Q: What is IDOR and how would you test for it?
A: IDOR (Insecure Direct Object Reference) is when an API lets authenticated users access resources they do not own by simply changing the resource ID in the URL. Example: if GET /orders/123 returns order data regardless of which user is asking, that is IDOR. To test: (1) Login as User A, create a resource, note its ID. (2) Login as User B. (3) Try to GET/PUT/DELETE User A's resource using User B's token. (4) Expect 403. If you get 200 — it is a critical security bug. Test this for every endpoint that takes an ID parameter.
Q: What is the difference between 401 and 403? When do you expect each?
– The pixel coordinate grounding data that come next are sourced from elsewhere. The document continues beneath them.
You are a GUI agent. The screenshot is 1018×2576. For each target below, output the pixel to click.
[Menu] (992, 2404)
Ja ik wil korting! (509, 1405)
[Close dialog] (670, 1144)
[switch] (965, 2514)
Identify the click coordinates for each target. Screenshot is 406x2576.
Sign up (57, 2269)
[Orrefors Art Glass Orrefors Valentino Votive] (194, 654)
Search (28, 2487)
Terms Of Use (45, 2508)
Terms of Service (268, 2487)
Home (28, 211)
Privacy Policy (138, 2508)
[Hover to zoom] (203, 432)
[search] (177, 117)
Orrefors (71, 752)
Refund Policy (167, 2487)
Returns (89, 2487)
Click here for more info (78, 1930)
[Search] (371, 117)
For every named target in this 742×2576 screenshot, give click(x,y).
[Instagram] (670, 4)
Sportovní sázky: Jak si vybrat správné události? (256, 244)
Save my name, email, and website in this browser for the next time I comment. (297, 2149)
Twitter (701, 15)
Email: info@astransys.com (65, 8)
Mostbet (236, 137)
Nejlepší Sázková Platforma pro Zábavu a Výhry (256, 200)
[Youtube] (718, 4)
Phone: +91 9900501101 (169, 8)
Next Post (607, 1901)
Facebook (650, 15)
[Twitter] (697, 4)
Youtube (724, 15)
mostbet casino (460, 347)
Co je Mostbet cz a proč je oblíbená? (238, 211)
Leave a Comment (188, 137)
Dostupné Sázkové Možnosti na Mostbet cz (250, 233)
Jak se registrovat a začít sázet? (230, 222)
A: 401 means the server does not know who you are — authentication failed. It happens when: no token, expired token, invalid token. 403 means the server knows who you are but you do not have permission — authorization failed. It happens when: regular user hits admin endpoint, user tries to access another user's data. Key difference: 401 is an identity problem, 403 is a permissions problem. In testing, I always check: Guest gets 401 (no identity), User gets 403 on admin endpoints (has identity, lacks permission), Admin gets 200 (has identity + permission).
Key Point: Authorization testing verifies permission boundaries. Build a role-endpoint matrix. Test IDOR by accessing other users' resources. Every ID in a URL is a potential IDOR vulnerability.